Serma Rusdi mencoba memanggil kedua rekannya dengan alat penghubung komunikasi handy talky, mencoba dan terus mencoba, tapi tak ada balasan suara. Pelipis Rusdi mengalirkan keringat dingin, demikian pula Mayor Setiawan dan Kapten Putra yang mulai resah meski tak terlalu menunjukkannya.
“Sudah setengah jam mereka tak juga kembali atau memberi kabar!” pekik Mayor Setiawan.
Kapten Putra menoleh kanan-kiri, memandangi lautan yang mengelilingi kapalnya, desiran halus menyusupi hatinya. Ia jelas merasa keadaan semakin aneh, tak ada satu kapal lain pun yang melaluinya, hanya ada kapal KRI Krait dan kapal kuno misterius di depannya saja di perairan Natuna.
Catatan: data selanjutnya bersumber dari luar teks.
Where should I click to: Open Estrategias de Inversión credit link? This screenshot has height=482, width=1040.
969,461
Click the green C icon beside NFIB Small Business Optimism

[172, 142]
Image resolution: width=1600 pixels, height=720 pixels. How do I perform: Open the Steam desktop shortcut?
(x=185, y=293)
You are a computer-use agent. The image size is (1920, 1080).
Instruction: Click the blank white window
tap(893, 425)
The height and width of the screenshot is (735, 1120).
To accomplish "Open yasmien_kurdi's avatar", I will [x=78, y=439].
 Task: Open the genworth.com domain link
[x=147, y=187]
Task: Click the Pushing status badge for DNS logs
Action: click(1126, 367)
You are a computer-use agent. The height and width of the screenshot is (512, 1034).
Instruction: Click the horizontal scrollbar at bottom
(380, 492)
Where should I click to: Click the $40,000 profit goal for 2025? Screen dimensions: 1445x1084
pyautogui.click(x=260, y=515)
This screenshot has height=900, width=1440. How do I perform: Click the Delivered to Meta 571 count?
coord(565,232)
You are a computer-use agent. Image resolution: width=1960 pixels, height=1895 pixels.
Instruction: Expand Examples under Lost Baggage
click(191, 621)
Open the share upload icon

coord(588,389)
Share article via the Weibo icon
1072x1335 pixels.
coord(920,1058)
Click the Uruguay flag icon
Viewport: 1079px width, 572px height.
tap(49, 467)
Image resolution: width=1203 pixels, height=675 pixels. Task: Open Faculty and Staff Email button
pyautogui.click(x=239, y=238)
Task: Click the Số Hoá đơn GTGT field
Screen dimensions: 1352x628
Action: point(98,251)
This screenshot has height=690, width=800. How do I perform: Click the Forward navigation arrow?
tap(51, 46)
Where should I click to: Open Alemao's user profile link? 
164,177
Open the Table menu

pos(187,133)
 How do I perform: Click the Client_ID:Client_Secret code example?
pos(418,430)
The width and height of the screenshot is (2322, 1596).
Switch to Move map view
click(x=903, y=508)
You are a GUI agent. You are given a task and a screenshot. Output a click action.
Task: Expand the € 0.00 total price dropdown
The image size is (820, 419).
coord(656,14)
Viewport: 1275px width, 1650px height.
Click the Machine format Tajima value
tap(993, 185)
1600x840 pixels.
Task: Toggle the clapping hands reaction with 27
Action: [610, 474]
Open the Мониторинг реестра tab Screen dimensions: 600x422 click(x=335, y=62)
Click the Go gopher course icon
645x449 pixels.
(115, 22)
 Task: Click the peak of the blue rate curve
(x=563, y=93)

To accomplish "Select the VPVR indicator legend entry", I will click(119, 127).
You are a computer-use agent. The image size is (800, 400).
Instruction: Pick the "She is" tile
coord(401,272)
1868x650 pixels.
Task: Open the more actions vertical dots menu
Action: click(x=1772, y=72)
“Ini masih di Natuna kan? Kenapa aku merasa ini seperti di ujung dunia ...,” gumam pelan Kapten Putra.
Mata Kapten Putra terbelalak dengan apa yang dilakukan komandannya ... Mayor Setiawan bersiaga dengan senjatanya.
“Sun, kamu tetap di kapal!” perintah Mayor Setiawan ke Kapten Putra.
“Siap! Mentor mau ke mana?”
“Aku akan ke sana!” bulat tekad Mayor Setiawan untuk memeriksa keadaan. Bersama dengan lima orang anggota lainnya, mereka menuju kapal kuno misterius itu.
Ada firasat tak enak Kapten Putra saat komandannya meninggalkan kapal, meski ada rasa salut pula pada abang seniornya yang terkenal pemberani dan juga sangat memerhatikan kesejah-teraan anggotanya itu.
“Hati-hati, Tor!”
Rasanya, napas Kapten Putra tertahan saat pandangan matanya mengiringi kepergian Mayor Setiawan dan kelima orang anggota kapal.
Tak hanya Kapten Putra, Lettu Alvin yang mengawasi seorang anggota yang mengoperasikan radar juga merasa situasi aneh.
“Radar ini sama sekali tidak bisa mengirimkan dan menerima sinyal elektromagnetik, mohon izin!”
Apa alat radar ini rusak? Sangat tiba-tiba, sungguh aneh!
Tangan Alvin menjadi dingin saat menemui hal yang tak biasa terjadi secara bersamaan dengan menghitamnya langit di atas perairan Natuna.